Mais ce qui fait la singularité de Julien, c’est sa façon d’articuler passion et pragmatisme. La moitié de sa production part à la coopérative — un choix assumé qui lui assure une trésorerie stable — pendant que l’autre moitié est dédiée à ses propres cuvées haut de gamme, limitées à environ 5 500 bouteilles par an. Tout est fait à la main, sans intrants, sans sulfites ajoutés, avec des élevages longs, des pigeages manuels et un travail par gravité. Ce modèle « mixte » lui permet de vivre de sa passion sans sacrifier son équilibre personnel.

Pigeage manuelle – Crédit : Willy Kiezer

Un modèle économique à contre-courant : liberté, famille et local

Dans un contexte de crise viticole où la consommation chute et où les vins d’entrée de gamme saturent les marchés, Julien Bertrand trace une autre voie. Celle d’une production artisanale, réfléchie, où le haut de gamme devient la clé de la durabilité. Car si la quantité ne paie plus, la qualité, elle, continue de séduire.

Julien incarne une nouvelle génération de vignerons qui refusent le modèle d’épuisement. Il revendique un rythme à taille humaine : produire moins pour vivre mieux. Son chai, accolé à sa maison, respire la simplicité : un lieu petit, lumineux, soigné, où tout est pensé pour concilier travail et vie de famille. Père de trois enfants, dont des jumeaux, Julien tient à préserver du temps pour les siens — un luxe que peu de vignerons peuvent encore s’offrir.

Et pourtant, son projet reste ambitieux : il s’investit dans le développement local, participe activement à l’AOC Côtes du Rhône Villages Vaison, et ouvre ses vignes au public. Son offre œnotouristique — balades dans les vignes, accords mets et vins, ateliers dégustation — attire de plus en plus de curieux, séduits par le lieu, la vue et la sincérité du personnage.
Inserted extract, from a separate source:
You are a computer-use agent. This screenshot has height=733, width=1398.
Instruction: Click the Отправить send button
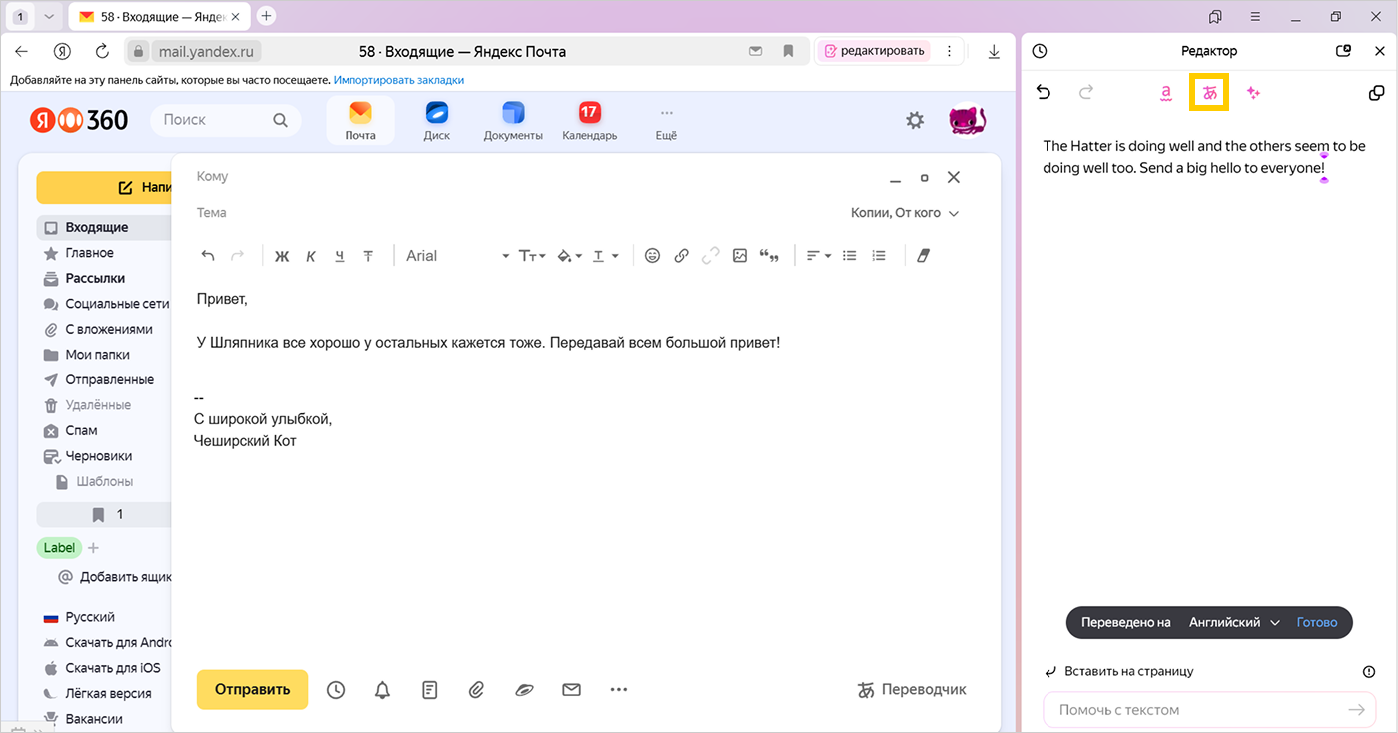pyautogui.click(x=252, y=689)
Sa démarche va encore plus loin avec une attention portée à l’écologie du geste : bouteilles consignées, cire naturelle récupérée, étiquettes biodégradables et même ensemencées de graines pour fleurir nos campagnes. On trempe la bouteille vide dans l’eau, on plante, et quelques semaines plus tard, un parterre de fleurs sauvages apparaît. Une belle idée pour prolonger le cycle du vin, jusque dans la terre.

Ce modèle, à la croisée de l’agroécologie et de la sobriété heureuse, pourrait bien inspirer le vignoble de demain. Et si l’avenir du vin passait par des milliers de micro-domaines à taille humaine, produisant des vins presque « faits main », locaux, sincères ?

Opaline : la cuvée qui fait briller le Mas des Escarades

Parmi les quelques cuvées que signe Julien Bertrand, Opaline est sans doute la plus emblématique. Un blanc rare, produit à seulement 1 000 exemplaires, à base de Viognier et de Clairette, cultivés sur un sol calcaire balayé par le mistral. Après un an d’élevage avec de légers remuages sur lies, le vin révèle une précision millimétrée et une énergie vibrante.

Au nez, des notes de fruits blancs, de fleurs et une touche d’amande douce. En bouche, c’est un vin salin, tendu et digeste, marqué par une belle fraîcheur et une longueur qui appelle la table. On retrouve cette signature du domaine : un travail minutieux, respectueux du vivant, où la pureté du fruit se conjugue à la finesse d’un vin élevé avec patience.

Opaline, c’est l’incarnation du style Bertrand : un vin artisanal, vivant, équilibré, qui raconte à la fois la nature, le temps et la main qui le guide. Le genre de bouteille qui ne cherche pas à impressionner, mais qui séduit par son authenticité et sa justesse.